[Assignment] Go through the lines below. Copy those with "Parameters".

##### Extracted material

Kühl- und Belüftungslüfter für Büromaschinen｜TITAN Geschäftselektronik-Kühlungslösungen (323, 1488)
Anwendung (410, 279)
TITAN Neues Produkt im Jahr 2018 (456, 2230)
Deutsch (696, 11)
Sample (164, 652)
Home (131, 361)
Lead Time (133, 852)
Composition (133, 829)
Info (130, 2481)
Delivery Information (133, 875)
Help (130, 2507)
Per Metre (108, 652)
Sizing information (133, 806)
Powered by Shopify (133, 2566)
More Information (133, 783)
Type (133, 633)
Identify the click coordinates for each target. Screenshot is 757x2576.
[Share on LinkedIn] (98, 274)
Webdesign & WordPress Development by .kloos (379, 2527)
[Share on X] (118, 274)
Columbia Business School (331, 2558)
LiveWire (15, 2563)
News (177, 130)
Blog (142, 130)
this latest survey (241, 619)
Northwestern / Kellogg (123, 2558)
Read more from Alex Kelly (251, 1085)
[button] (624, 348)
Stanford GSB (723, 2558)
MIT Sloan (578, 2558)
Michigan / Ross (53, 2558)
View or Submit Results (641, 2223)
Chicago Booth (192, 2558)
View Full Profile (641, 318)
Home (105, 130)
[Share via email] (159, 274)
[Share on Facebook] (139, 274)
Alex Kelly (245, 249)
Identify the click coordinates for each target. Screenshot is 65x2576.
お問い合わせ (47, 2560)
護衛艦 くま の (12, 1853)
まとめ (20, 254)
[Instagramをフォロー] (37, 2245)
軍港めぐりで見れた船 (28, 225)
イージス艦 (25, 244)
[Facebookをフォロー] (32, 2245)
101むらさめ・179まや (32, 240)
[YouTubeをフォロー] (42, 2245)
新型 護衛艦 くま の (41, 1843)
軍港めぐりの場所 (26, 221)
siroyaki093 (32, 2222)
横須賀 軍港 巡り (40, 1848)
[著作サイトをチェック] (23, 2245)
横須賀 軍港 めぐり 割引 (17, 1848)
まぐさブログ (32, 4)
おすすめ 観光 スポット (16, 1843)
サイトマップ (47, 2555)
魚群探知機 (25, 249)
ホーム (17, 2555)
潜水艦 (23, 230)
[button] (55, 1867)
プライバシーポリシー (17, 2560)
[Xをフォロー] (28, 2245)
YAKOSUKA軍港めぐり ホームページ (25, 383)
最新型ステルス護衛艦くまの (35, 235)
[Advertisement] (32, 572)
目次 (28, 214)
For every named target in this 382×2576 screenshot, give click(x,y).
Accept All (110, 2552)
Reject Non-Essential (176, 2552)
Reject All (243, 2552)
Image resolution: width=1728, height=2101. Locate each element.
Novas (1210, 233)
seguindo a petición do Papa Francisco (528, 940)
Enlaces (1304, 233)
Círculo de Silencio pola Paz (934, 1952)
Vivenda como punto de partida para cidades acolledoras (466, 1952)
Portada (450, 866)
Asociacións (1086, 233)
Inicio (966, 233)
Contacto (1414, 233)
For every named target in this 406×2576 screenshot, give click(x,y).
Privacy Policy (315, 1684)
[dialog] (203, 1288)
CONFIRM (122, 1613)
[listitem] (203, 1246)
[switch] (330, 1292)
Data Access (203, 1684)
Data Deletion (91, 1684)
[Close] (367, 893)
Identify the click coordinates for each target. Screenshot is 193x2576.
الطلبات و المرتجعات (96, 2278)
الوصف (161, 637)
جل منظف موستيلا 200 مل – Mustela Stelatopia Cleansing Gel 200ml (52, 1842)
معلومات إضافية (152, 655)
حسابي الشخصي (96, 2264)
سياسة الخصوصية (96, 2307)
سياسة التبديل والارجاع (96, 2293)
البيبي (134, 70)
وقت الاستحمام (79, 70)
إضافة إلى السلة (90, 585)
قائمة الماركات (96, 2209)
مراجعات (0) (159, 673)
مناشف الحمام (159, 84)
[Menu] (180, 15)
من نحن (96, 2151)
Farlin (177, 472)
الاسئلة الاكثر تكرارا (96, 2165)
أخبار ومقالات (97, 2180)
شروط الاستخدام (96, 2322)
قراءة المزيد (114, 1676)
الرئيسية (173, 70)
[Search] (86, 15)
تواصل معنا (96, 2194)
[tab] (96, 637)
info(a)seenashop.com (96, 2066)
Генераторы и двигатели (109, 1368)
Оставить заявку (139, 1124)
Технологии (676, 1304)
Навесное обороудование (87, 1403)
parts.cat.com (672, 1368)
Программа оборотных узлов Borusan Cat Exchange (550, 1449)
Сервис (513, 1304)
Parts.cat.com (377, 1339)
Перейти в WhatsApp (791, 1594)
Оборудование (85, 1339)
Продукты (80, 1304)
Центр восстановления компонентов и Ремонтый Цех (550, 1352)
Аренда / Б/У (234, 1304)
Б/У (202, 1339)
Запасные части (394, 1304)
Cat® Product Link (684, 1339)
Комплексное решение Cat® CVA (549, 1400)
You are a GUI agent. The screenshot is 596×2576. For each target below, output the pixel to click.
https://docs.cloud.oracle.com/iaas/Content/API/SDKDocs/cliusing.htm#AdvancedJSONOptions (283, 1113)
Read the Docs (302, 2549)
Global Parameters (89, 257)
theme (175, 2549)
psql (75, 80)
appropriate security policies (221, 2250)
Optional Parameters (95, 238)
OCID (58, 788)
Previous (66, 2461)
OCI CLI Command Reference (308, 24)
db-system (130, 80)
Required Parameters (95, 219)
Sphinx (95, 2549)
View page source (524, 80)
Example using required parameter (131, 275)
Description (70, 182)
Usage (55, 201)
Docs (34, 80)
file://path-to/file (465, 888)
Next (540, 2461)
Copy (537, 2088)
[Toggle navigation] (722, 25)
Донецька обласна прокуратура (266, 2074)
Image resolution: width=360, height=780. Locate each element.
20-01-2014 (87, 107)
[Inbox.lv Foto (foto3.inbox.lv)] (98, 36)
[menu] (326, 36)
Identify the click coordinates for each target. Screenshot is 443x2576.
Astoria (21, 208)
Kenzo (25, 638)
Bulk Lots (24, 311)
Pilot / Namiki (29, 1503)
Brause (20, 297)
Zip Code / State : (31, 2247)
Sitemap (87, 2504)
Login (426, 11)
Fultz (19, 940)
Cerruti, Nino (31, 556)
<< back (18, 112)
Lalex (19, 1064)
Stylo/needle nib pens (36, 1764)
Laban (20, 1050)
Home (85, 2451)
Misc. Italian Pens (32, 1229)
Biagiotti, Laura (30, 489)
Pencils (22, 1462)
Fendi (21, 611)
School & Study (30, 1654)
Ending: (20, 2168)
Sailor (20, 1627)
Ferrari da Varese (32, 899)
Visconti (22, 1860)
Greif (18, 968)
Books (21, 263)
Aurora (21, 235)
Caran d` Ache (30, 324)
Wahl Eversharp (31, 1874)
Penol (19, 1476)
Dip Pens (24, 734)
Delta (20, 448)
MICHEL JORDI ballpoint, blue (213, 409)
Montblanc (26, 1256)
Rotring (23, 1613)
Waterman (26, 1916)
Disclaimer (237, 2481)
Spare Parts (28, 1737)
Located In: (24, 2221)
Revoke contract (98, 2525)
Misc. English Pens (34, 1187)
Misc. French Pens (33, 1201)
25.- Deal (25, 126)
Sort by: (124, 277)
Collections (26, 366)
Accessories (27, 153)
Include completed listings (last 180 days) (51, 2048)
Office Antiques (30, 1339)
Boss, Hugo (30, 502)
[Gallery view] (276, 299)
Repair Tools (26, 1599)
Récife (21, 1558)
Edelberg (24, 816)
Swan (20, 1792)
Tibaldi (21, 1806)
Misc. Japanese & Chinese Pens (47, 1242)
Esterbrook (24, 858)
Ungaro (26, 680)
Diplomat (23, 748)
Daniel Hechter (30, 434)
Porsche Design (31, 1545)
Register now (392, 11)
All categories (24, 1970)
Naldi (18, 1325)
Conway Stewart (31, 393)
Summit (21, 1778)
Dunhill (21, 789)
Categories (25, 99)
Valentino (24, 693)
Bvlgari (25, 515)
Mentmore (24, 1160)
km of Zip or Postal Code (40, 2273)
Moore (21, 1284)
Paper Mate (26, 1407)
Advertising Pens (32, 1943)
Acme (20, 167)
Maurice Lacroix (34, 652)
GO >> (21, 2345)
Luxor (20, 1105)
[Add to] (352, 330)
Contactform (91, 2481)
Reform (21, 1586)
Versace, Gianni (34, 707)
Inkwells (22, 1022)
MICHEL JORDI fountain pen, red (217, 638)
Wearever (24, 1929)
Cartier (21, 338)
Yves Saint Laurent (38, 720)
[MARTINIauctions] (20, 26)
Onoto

##########

[Output for this task]
Global Parameters (89, 257)
Optional Parameters (95, 238)
Required Parameters (95, 219)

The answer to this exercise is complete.